_Aim of the exercise_
Print out all of the data below, keeping it identical to the original.

[[ Data shown, beginning ]]

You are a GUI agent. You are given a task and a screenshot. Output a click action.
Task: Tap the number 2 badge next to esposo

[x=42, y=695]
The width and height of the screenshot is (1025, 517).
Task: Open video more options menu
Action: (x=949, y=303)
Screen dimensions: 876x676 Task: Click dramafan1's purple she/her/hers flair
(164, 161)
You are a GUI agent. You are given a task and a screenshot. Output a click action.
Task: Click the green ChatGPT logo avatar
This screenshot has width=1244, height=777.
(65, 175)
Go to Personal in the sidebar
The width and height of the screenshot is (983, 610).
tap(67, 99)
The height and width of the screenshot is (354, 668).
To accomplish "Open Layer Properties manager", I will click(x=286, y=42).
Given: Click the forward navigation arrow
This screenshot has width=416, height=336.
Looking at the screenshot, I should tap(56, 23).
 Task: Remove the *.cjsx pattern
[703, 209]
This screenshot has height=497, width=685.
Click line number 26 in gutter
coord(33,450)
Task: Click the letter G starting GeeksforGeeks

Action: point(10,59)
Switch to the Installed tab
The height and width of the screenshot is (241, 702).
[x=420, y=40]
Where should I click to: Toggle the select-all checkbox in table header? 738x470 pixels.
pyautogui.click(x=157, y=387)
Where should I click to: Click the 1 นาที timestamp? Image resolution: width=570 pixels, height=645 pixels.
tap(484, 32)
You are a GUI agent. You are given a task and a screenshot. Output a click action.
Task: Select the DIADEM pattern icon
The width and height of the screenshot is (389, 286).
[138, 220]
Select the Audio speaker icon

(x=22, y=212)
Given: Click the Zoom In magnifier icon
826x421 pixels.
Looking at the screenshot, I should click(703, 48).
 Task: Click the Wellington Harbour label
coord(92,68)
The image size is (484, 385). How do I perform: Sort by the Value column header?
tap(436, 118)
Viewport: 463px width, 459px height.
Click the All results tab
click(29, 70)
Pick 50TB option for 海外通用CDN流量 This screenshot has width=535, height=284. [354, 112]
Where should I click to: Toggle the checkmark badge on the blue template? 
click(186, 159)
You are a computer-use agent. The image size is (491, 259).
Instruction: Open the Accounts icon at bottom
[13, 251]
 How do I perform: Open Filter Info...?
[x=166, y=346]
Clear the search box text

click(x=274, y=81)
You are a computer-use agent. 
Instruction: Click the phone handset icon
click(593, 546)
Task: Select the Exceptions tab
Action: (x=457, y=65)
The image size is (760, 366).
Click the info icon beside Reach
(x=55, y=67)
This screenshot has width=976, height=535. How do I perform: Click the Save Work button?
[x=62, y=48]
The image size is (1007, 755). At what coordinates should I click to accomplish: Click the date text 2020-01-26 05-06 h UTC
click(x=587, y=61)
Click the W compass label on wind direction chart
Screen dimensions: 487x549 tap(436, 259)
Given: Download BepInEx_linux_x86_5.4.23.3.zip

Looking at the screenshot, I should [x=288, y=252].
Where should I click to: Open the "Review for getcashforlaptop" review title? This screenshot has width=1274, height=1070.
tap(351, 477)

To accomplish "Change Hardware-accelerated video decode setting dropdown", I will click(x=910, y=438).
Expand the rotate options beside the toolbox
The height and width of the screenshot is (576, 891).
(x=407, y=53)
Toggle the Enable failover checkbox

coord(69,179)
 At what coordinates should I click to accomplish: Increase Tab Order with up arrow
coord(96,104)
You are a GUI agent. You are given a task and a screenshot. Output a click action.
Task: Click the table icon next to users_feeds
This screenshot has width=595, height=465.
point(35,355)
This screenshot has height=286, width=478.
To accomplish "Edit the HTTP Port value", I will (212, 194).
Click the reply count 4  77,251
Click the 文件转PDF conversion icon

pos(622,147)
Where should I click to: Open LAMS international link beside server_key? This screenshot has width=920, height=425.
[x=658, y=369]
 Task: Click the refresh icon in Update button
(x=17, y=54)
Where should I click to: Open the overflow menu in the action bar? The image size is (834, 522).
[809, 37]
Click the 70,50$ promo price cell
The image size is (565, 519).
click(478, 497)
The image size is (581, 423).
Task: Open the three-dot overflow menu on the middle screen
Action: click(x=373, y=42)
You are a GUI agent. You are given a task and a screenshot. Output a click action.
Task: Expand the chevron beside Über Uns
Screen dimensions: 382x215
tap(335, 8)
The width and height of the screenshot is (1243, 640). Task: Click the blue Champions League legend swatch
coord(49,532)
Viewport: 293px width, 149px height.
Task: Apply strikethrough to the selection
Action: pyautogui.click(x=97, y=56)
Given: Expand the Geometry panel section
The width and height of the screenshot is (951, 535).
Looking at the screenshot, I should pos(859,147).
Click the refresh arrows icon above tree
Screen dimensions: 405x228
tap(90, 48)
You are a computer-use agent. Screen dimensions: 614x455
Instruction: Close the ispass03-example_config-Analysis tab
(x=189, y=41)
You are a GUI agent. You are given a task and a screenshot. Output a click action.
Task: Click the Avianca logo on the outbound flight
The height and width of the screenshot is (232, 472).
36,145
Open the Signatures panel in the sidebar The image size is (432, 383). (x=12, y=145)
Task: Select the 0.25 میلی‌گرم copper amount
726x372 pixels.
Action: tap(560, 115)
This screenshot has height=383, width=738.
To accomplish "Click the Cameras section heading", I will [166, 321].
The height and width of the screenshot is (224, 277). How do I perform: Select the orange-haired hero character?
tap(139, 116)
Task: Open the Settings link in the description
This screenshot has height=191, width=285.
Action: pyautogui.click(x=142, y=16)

[[ Data shown, end ]]

_Response area_
You are a GUI agent. You are given a task and a screenshot. Output a click action.
Task: Tap the number 2 badge next to esposo

[x=42, y=695]
The width and height of the screenshot is (1025, 517).
Task: Open video more options menu
Action: (x=949, y=303)
Screen dimensions: 876x676 Task: Click dramafan1's purple she/her/hers flair
(164, 161)
You are a GUI agent. You are given a task and a screenshot. Output a click action.
Task: Click the green ChatGPT logo avatar
This screenshot has width=1244, height=777.
(65, 175)
Go to Personal in the sidebar
The width and height of the screenshot is (983, 610).
tap(67, 99)
The height and width of the screenshot is (354, 668).
To accomplish "Open Layer Properties manager", I will click(x=286, y=42).
Given: Click the forward navigation arrow
This screenshot has width=416, height=336.
Looking at the screenshot, I should tap(56, 23).
 Task: Remove the *.cjsx pattern
[703, 209]
This screenshot has height=497, width=685.
Click line number 26 in gutter
coord(33,450)
Task: Click the letter G starting GeeksforGeeks

Action: point(10,59)
Switch to the Installed tab
The height and width of the screenshot is (241, 702).
[x=420, y=40]
Where should I click to: Toggle the select-all checkbox in table header? 738x470 pixels.
pyautogui.click(x=157, y=387)
Where should I click to: Click the 1 นาที timestamp? Image resolution: width=570 pixels, height=645 pixels.
tap(484, 32)
You are a GUI agent. You are given a task and a screenshot. Output a click action.
Task: Select the DIADEM pattern icon
The width and height of the screenshot is (389, 286).
[138, 220]
Select the Audio speaker icon

(x=22, y=212)
Given: Click the Zoom In magnifier icon
826x421 pixels.
Looking at the screenshot, I should click(703, 48).
 Task: Click the Wellington Harbour label
coord(92,68)
The image size is (484, 385). How do I perform: Sort by the Value column header?
tap(436, 118)
Viewport: 463px width, 459px height.
Click the All results tab
click(29, 70)
Pick 50TB option for 海外通用CDN流量 This screenshot has width=535, height=284. [354, 112]
Where should I click to: Toggle the checkmark badge on the blue template? 
click(186, 159)
You are a computer-use agent. The image size is (491, 259).
Instruction: Open the Accounts icon at bottom
[13, 251]
 How do I perform: Open Filter Info...?
[x=166, y=346]
Clear the search box text

click(x=274, y=81)
You are a computer-use agent. 
Instruction: Click the phone handset icon
click(593, 546)
Task: Select the Exceptions tab
Action: (x=457, y=65)
The image size is (760, 366).
Click the info icon beside Reach
(x=55, y=67)
This screenshot has width=976, height=535. How do I perform: Click the Save Work button?
[x=62, y=48]
The image size is (1007, 755). At what coordinates should I click to accomplish: Click the date text 2020-01-26 05-06 h UTC
click(x=587, y=61)
Click the W compass label on wind direction chart
Screen dimensions: 487x549 tap(436, 259)
Given: Download BepInEx_linux_x86_5.4.23.3.zip

Looking at the screenshot, I should [x=288, y=252].
Where should I click to: Open the "Review for getcashforlaptop" review title? This screenshot has width=1274, height=1070.
tap(351, 477)

To accomplish "Change Hardware-accelerated video decode setting dropdown", I will click(x=910, y=438).
Expand the rotate options beside the toolbox
The height and width of the screenshot is (576, 891).
(x=407, y=53)
Toggle the Enable failover checkbox

coord(69,179)
 At what coordinates should I click to accomplish: Increase Tab Order with up arrow
coord(96,104)
You are a GUI agent. You are given a task and a screenshot. Output a click action.
Task: Click the table icon next to users_feeds
This screenshot has width=595, height=465.
point(35,355)
This screenshot has height=286, width=478.
To accomplish "Edit the HTTP Port value", I will (212, 194).
Click the reply count 4  77,251
Click the 文件转PDF conversion icon

pos(622,147)
Where should I click to: Open LAMS international link beside server_key? This screenshot has width=920, height=425.
[x=658, y=369]
 Task: Click the refresh icon in Update button
(x=17, y=54)
Where should I click to: Open the overflow menu in the action bar? The image size is (834, 522).
[809, 37]
Click the 70,50$ promo price cell
The image size is (565, 519).
click(478, 497)
The image size is (581, 423).
Task: Open the three-dot overflow menu on the middle screen
Action: click(x=373, y=42)
You are a GUI agent. You are given a task and a screenshot. Output a click action.
Task: Expand the chevron beside Über Uns
Screen dimensions: 382x215
tap(335, 8)
The width and height of the screenshot is (1243, 640). Task: Click the blue Champions League legend swatch
coord(49,532)
Viewport: 293px width, 149px height.
Task: Apply strikethrough to the selection
Action: pyautogui.click(x=97, y=56)
Given: Expand the Geometry panel section
The width and height of the screenshot is (951, 535).
Looking at the screenshot, I should pos(859,147).
Click the refresh arrows icon above tree
Screen dimensions: 405x228
tap(90, 48)
You are a computer-use agent. Screen dimensions: 614x455
Instruction: Close the ispass03-example_config-Analysis tab
(x=189, y=41)
You are a GUI agent. You are given a task and a screenshot. Output a click action.
Task: Click the Avianca logo on the outbound flight
The height and width of the screenshot is (232, 472).
36,145
Open the Signatures panel in the sidebar The image size is (432, 383). (x=12, y=145)
Task: Select the 0.25 میلی‌گرم copper amount
726x372 pixels.
Action: tap(560, 115)
This screenshot has height=383, width=738.
To accomplish "Click the Cameras section heading", I will [166, 321].
The height and width of the screenshot is (224, 277). How do I perform: Select the orange-haired hero character?
tap(139, 116)
Task: Open the Settings link in the description
This screenshot has height=191, width=285.
Action: pyautogui.click(x=142, y=16)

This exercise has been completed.